Ando Museum, Naoshima, Kagawa, Japan. Photographed by Yoshihiro Asada. - Triangular clerestory windows and vertical slots on the east wall admit direct sunlight to the south gallery. Horizontal slots in partition walls provide glimpses to the stairwell and adjacent toplit central gallery.

 

Light and the Art of Making:

Ando translates the exquisite craft of traditional Japanese architecture into his contemporary use of concrete, glass, and steel. Renowned for the fine finish and silky quality of concrete in his buildings, Ando’s exacting attention to detail, collaboration with skilled carpenters, and use of quality formwork have enabled him to imbue concrete with the subtle qualities of traditional materials. As he explained in an interview with Michael Blackwood: “My attitude towards concrete is to look for a kind of concrete that is closer in feeling to wood and paper. To find a beautiful and sensuous concrete.

Ando's interests lie in translating the best qualities and values of traditional architecture: “I think that Japanese contemporary architecture has not incorporated the good qualities of traditional Japanese culture. … I’m not talking about external things, such as form or material, but a way of thinking. What interests me most is to find a way to continue these traditional Japanese concepts and values and thereby pass them on to the next generation.

 

Ando Museum, Naoshima, Kagawa, Japan. Photographed by Yoshihiro Asada. - Direct and reflected light wash the walls of the central gallery. Horizontal slots provide views and borrowed light to the adjacent north and south galleries. The warm timber structure of the traditional roof contrasts with the smooth surfaces of the contemporary concrete galleries.

 

At the Ando Museum, the juxtaposition of traditional timber frame and contemporary concrete construction heighten the beauty of both the old and new, as Ando explains: “My aim was to create a space that has a rich sense of depth despite its small size, where oppositional elements such as the past and present, wood and concrete, and light and dark clash intensely as they are superimposed against each other.
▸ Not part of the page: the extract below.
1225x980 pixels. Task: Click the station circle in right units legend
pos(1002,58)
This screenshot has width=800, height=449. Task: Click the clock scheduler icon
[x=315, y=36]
20 Spatial, material, and luminous contrast are further fostered by the separation between the timber-frame and plaster walls of the minka and the freestanding concrete structure. The exceptional craft and material qualities of each construction tradition are independently expressed, yet remain within an intimate spatial relationship.

“Beauty is felt in traditional Japanese architecture when spaces are illuminated by small rays of light. … Nature is embodied in my architecture in the form of light … [it is] the movement of nature through space that defines architecture." Tadao Ando

Light Inspirations:

Although the site and the Ando Museum are small in scale, Ando skilfully choreographs a rich conversation between the spatial, material, and luminous qualities of the old and new. Ando’s focus is on creating meaningful experiences, in which architecture is not an object, but rather a means of defining space. In an interview with Edan Corkill for the Japan Times, Ando explains his focus on space-making: “I think Japan’s contribution has been the idea that architecture is not a ‘thing’—it’s not a solid object. It’s like Kakuzo Okakura wrote in his ‘Book of Tea’ in 1906: Architecture is never a shape, it is the space enclosed by the shape, by the walls and ceiling.

While the Ando Museum embodies a clarity and simplicity of form, structure, and materials, these tangible architectural elements are used to create a dynamic spatial and visual experience and to express the beauty of light and nature.

 

Ando Museum, Naoshima, Kagawa, Japan. Photographed by Yoshihiro Asada. - A Sliver of direct sunlight washes the north partition wall of the south gallery. Horizontal slots, partial walls and nested rooms create spatial depth and layered ambient illumination.

 

The Ando Museum is brought to life by light and the juxtaposition of atmospheric and spatial qualities. Ando uses the elements of structure, materials, and spatial composition to choreograph a luminous journey of discovery from the outer physical world to an inner contemplative space.